C’est tout ce que j’en vis alors, très vaguement, dans l’éblouissement des éclairs, pendant les intervalles consécutifs de lumière intense et d’épaisses ténèbres. Quand il passa près de moi, le monstre poussa une sorte de hurlement violent et assourdissant qui s’entendit par-dessus le tonnerre : Alouh ! Alouh ! — au même instant, il rejoignait déjà son compagnon, à un demi-mille de là, et ils se penchaient maintenant au-dessus de quelque chose dans un champ. Je ne doute pas que l’objet de leur attention n’ait été le troisième des dix cylindres qu’ils nous avaient envoyés de leur planète.

Pendant quelques minutes, je restai là dans les ténèbres et sous la pluie, épiant, aux lueurs intermittentes des éclairs, ces monstrueux êtres de métal, se mouvant dans la distance, par-dessus les haies. Une fine grêle commença de tomber, et, suivant qu’elle était plus ou moins épaisse, leurs formes s’embrumaient ou redevenaient claires. De temps en temps les éclairs cessaient et l’obscurité les engloutissait.

Je fus bientôt trempé par la grêle qui fondait et par l’eau bourbeuse. Il se passa quelque temps avant que ma stupéfaction me permît de me relever contre le talus dans une position plus sèche et de songer au péril imminent.

Non loin de moi, dans un petit champ de pommes de terre, se trouvait une cabane en bois ; je parvins à me relever, puis, courbé et profitant du moindre abri, je l’atteignis en hâte. Je frappai à la porte mais personne — s’il était quelqu’un à l’intérieur — ne m’entendit et au bout d’un instant j’y renonçai ; en suivant un fossé je parvins, à demi rampant et sans être aperçu des monstrueuses machines, jusqu’au bois de sapins.

À l’abri, maintenant, je continuai ma route, trempé et grelottant, jusqu’à ma maison.

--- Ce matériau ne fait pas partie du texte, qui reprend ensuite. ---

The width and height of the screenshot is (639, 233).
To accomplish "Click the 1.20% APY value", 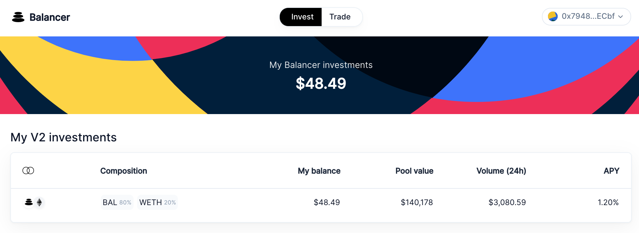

J’avançais entre les troncs, tâchant de retrouver le sentier. Il faisait très sombre dans le bois, car les éclairs devenaient de moins en moins fréquents et la grêle, par rafales, tombait en colonnes épaisses à travers les interstices des branchages.

Si je m’étais pleinement rendu compte de la signification de toutes les choses que j’avais vues, j’aurais dû immédiatement essayer de retrouver mon chemin par Byfleet vers Street Cobham et aller par ce détour rejoindre ma femme à Leatherhead. Mais, cette nuit-là, l’étrangeté des choses qui survenaient et mon misérable état physique m’ahurissaient, car j’étais meurtri, accablé, trempé jusqu’aux os, assourdi et aveuglé par l’orage.